FIG. 4B is a front perspective view from the top left side of the circuit breaker of FIGS. 3A and 3B, in the contact pairs OPEN or in the OFF position, in accordance with the invention.

FIG. 4C is a front view of the circuit breaker of FIGS. 3A and 3B, in the contact pairs OPEN or in the OFF position, in accordance with the invention.

DESCRIPTION OF EMBODIMENTS OF THE INVENTION

FIGS. 1A and 1B are circuit diagrams of a prior art circuit breaker that incorporates an electronics board that includes light emitting diodes (LEDs) to enable users to easily identify the trip condition and type of fault, for example an arc fault or ground fault. The circuit for the electronics board is powered from the load side, but power to the electronics board is interrupted when the breaker contacts are opened.

FIGS. 2A and 2B are circuit diagrams of a prior art circuit breaker, showing a miniature circuit breaker that incorporates an electronics board that includes light emitting diodes (LEDs) powered from the line power side to ensure that the LEDs remain lit when the circuit breaker is tripped. However, an electrical shock hazard may occur if the neutral terminal of the circuit breaker is inadvertently disconnected, causing power from the line power side to flow through the circuit for the electronics board and be present on the load neutral terminal of the circuit breaker.
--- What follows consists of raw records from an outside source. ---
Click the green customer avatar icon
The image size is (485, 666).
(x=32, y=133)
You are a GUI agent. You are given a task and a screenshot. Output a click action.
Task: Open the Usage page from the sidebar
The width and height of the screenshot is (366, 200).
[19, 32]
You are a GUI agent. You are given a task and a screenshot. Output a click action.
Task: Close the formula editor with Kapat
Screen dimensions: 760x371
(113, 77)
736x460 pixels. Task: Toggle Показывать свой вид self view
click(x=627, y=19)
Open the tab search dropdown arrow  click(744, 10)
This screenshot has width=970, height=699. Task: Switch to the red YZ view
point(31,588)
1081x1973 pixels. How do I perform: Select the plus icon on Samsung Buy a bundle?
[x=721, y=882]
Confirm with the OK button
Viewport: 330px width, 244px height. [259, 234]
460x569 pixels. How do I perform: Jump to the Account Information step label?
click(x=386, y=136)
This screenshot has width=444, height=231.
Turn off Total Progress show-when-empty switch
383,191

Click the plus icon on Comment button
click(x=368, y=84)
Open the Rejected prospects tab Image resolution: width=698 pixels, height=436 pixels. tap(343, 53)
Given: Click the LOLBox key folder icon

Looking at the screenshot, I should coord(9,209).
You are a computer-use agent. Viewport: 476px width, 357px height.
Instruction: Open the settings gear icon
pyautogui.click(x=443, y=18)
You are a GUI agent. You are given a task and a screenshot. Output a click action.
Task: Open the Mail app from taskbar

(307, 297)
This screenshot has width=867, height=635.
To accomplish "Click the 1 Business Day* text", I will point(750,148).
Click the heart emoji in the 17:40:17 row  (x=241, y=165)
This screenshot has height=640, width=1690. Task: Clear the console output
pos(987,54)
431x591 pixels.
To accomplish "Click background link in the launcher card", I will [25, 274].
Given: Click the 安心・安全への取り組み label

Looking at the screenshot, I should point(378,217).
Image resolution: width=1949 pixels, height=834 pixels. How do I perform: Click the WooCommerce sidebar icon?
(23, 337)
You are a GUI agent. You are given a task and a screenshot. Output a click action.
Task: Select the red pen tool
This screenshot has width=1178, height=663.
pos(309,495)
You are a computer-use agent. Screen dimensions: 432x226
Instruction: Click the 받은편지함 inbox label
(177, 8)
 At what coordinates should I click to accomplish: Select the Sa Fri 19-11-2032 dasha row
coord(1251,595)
FIGS. 3A and 3B are circuit diagrams of a circuit breaker 100 in accordance with the invention, showing a miniature circuit breaker that incorporates an electronics board or printed circuit board assembly (PCBA) 140 powered from the line power side 106. The PCBA 140 may provide power to LEDS or power other functions, such as denial of service solenoids or internal communications hardware, such as radio transmitters and receivers. Power is provided from the line power side to the PCBA, while preventing an electrical shock hazard if the neutral terminal 108 of the circuit breaker is inadvertently disconnected. The circuit breaker includes separate contact pairs 112/122 for the line power terminal 106 to load power terminal 152 circuit path and contact pairs 110/120 for the neutral terminal 108 to load neutral terminal 150 circuit path, and both contact pairs are simultaneously opened and closed in unison. When both pairs of contacts 110/120 and 112/122 are opened, both line power circuit path 106/152 and neutral circuit path 108/150 are interrupted from connection to the load power 152 and load neutral 150 terminals, to prevent power from the line power side 106 to flow through the circuit board 140 and be present on the load neutral terminal 150 of the circuit breaker.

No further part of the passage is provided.